··· TEXT BLOCK ···

Cash Inefficiency – Freeing Capital from the Inventory Trap:

“Millions sitting in inventory,” the CFO told me during a site visit, “but we’re still losing sales to stockouts.” I walked the warehouse with the ops team and saw it myself—pallets of slow-moving stock gathering dust while critical items were backordered. It’s a cash flow puzzle I’ve seen too often.

For private equity (PE) managers, the cash inefficiency of too much of some items and stockouts or too little of other items is a silent killer.

The Bi-Modal Inventory and Material Planning’s Fatal Flaw:

Traditional Material Requirements Planning (MRP / ERP) systems, invented and coded for planning materials for a 1970’s world of minimal variability is still the engine under the hood that’s driving materials planning in 2025 and a root cause of such cash inefficiency. Traditional MRP systems lean heavily on forecasts, assuming perfect forecast accuracy as an input into the master production schedule that tells MRP what to buy or make, how much and when to buy or make it.

··· SUPPLIED RECORDS ···

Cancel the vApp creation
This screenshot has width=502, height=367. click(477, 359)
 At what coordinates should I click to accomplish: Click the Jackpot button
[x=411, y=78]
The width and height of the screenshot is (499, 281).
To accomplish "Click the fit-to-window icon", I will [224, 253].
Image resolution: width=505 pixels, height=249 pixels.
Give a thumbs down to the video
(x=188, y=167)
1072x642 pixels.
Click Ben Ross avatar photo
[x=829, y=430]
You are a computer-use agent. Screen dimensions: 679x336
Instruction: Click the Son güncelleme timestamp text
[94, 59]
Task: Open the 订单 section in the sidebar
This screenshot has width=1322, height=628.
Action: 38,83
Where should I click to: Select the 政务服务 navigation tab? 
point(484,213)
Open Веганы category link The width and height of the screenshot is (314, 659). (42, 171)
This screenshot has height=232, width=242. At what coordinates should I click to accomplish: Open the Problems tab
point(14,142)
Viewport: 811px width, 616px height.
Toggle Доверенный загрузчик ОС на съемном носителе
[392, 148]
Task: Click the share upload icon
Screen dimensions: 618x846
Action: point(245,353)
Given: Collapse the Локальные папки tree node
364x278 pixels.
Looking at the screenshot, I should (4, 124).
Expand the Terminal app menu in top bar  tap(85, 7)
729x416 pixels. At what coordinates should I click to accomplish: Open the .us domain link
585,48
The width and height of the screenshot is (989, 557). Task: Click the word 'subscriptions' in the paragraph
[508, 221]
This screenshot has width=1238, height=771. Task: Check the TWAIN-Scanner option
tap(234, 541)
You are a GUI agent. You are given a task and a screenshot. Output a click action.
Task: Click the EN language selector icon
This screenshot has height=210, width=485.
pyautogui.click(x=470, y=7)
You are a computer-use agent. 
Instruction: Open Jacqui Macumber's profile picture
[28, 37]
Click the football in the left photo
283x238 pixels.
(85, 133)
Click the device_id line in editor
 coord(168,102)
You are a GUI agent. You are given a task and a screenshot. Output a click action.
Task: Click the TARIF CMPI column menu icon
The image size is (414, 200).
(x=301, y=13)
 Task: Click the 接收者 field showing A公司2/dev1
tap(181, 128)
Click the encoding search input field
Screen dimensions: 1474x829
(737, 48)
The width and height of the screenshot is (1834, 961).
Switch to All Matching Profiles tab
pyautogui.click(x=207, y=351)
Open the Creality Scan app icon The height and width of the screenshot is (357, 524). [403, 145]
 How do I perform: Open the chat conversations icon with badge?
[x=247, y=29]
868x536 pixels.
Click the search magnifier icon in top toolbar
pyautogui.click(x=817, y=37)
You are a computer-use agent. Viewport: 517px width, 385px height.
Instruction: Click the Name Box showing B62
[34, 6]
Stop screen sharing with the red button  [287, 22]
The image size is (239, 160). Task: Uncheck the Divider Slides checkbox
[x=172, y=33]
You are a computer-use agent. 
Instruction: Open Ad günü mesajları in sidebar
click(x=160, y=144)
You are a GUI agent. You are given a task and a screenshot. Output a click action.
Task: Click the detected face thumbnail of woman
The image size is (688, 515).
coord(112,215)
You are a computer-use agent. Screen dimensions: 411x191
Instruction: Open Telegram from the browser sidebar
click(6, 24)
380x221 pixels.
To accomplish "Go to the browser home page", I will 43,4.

···

**REQUIREMENTS**
1 > Check each statement against the inventory text and mark it yes or no, quoting the words of the text that decide it. (a) The CFO said the company was still losing sales to stockouts. (b) Traditional MRP systems were built for a world of high variability. (c) Traditional MRP systems rely heavily on forecasts.
2 > Write a continuation of the inventory text, picking up after its final sentence.

**RESPONSES**
1 >
(a) Yes: "but we’re still losing sales to stockouts."
(b) No: "invented and coded for planning materials for a 1970’s world of minimal variability"
(c) Yes: "Traditional MRP systems lean heavily on forecasts"

2 >
In the 1970’s, forecasting error was less damaging due to a more stable, predictable environment with fewer disruptions, simpler demand patterns, longer product lifecycles and less complex products.

Here’s the fallout:

1. Bi-modal inventory: 10% of SKUs are critically low, threatening customer orders, while 30%-40% are overstocked, tying up cash.

2. Capital lockup: Excess stock consumes cash that could fund expansion or debt reduction.

3. Lost revenue: Stockouts frustrate customers and shrink top-line growth.

4. Hidden costs: Expediting, write-offs, and firefighting chip away at profitability.

Why It Undermines PE Value Creation Goals

1. Reduced ROIC: Excess inventory drags down return on invested capital.

2. EBITDA pressure: Carrying costs, lost sales, and expediting hit the bottom line.

3. Exit drag: Buyers discount companies with cash tied up in the wrong places.

The DDMRP Solution: Inventory That Works For You in a Volatile World

Demand Driven MRP (DDMRP) flips the script by aligning inventory with actual demand, not forecasts. It replaces MRP’s nervous, zero-stock obsession with dynamic buffers that adjust in real time, ensuring stock where it’s needed and slashing excess, cutting inventory while improving service levels to 98%.

Here’s the playbook:

1. Demand-driven stock: Buffers respond and "pull" to actual consumption, smoothing out bi-modal extremes.

2. Stability over nervousness: Buffers absorb variability, reducing the need for constant adjustments.

3. Lean flexibility: Excess is minimized without risking stockouts.

4. Cash liberation: Working capital shifts from warehouses and material stocks to growth initiatives.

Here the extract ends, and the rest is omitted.